Dent & Raftery analysed how many trials funded by HTA showed treatment benefit, harm, or were inconclusive (Trials 2011; 12:109). They found that 24% of trials showed a "significant" result (19% in favour of the new intervention and 5% in favour of control). How many of these results are likely to be correct?
Power and the proportion of interventions that are really effective determine the number of significant results that we see. If all interventions are effective, and power of all the trials is 90%, then 90% of trials will give a "significant" result. If no interventions are effective then we expect 5% of results to be significant; these are all false positives. See the graph below.
Proportion of truly effective trials in a field (i.e. the “population” of interventions that could be tested) against the proportion of “significant” effects that will be found, for different values of power. The proportion of truly effective interventions always exceeds the proportion found to be significant.

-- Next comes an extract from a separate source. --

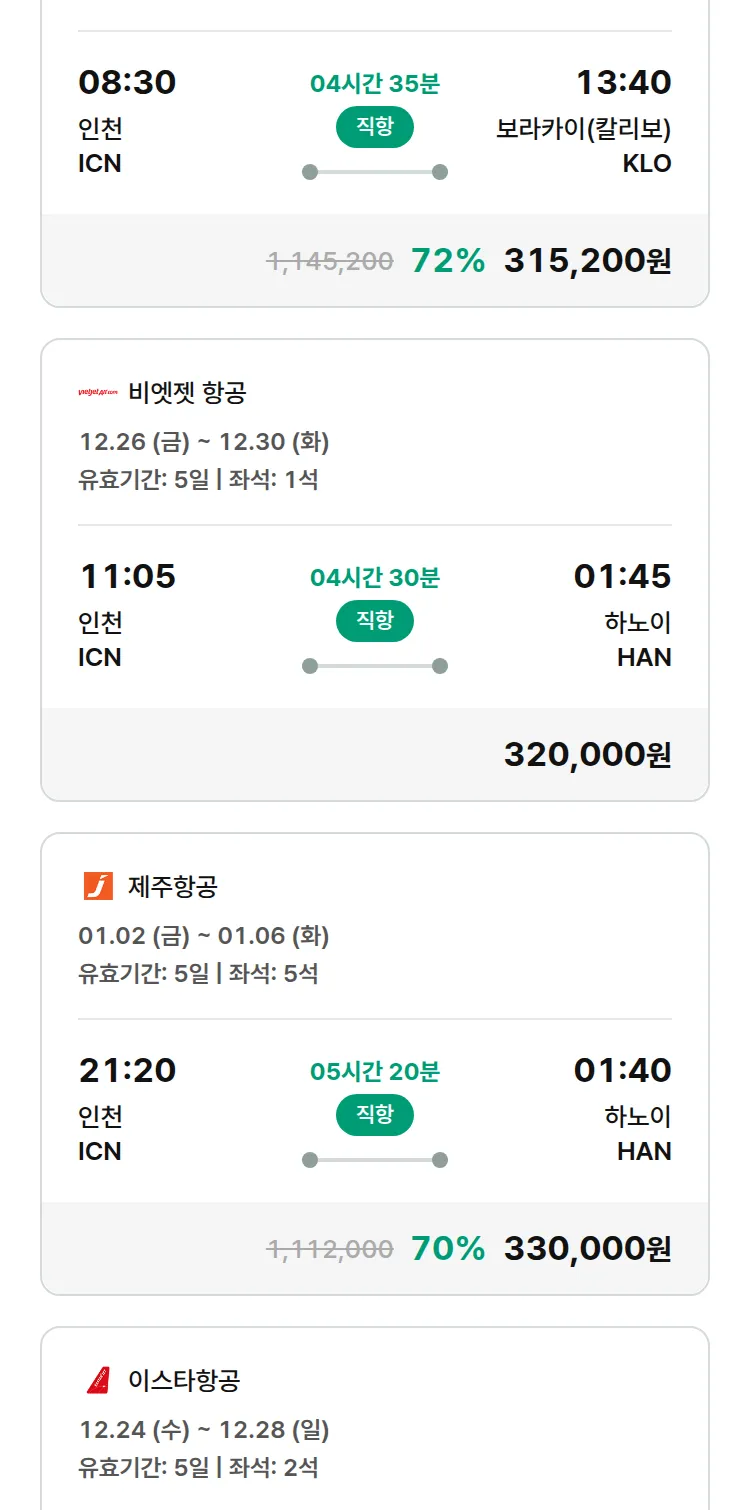
Task: Click the 72% discount label
Action: (448, 261)
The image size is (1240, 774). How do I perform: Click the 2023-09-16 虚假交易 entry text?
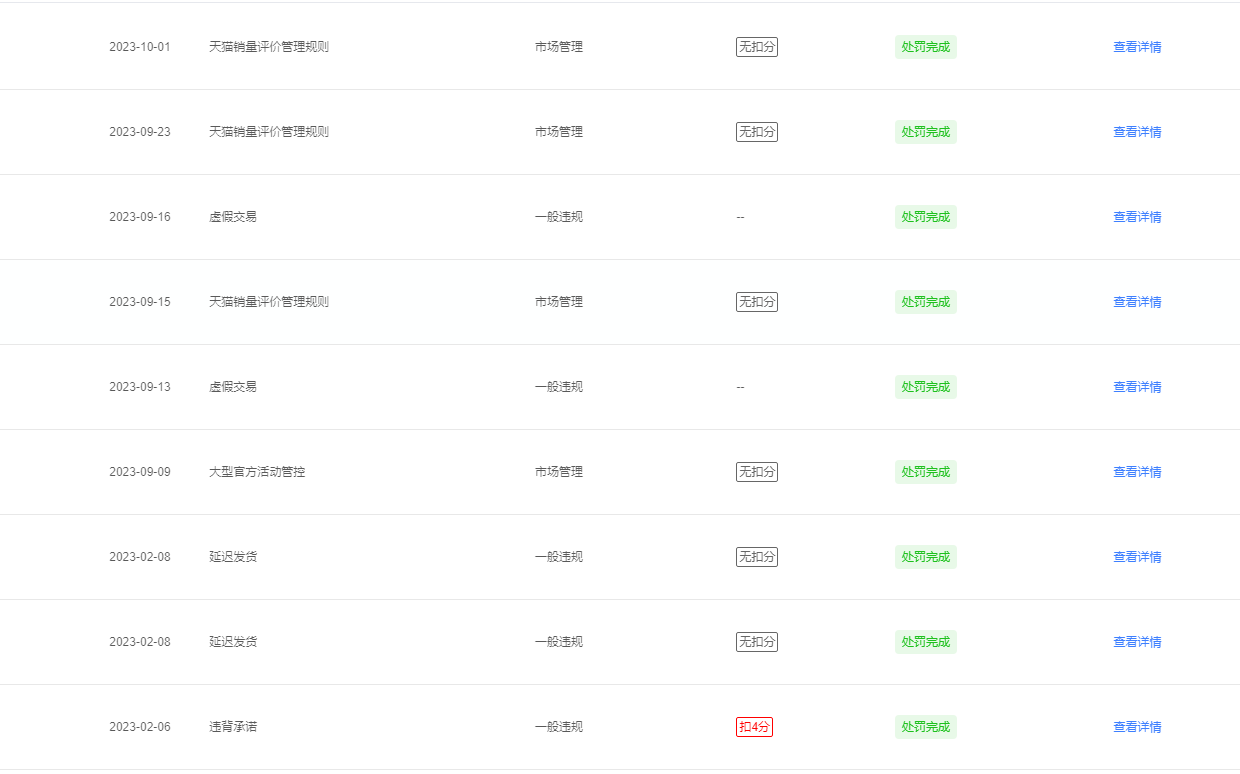click(233, 217)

So reading across from 24% significant results; in the population of interventions there could be from about 25% (if power is 90%) to 100% (if power is less than about 25%) effective interventions. Power probably isn't 90%; most trials are deigned to have 80-90% power, usually for an optimistic effect size, so given that many effect sizes are smaller than anticipated and many trials recruit fewer than expected, power might typically be 60-70%. This suggests that there would be around 30% of interventions that are truly effective in the population of interventions evaluated by HTA trials.
How often do significance tests get it right? If power is 70%, 86.86% of significant differences are truly effective interventions, meaning that 13.14% are ineffective. As power decreases, the proportion of significant differences that are really effective decreases - the positive predictive value of a significant result gets worse.
Proportion of significant effects that are truly effective (PPV) for different values of power.
If a low proportion are really effective, a lot of significant effects will be false positives. Low power also makes this worse.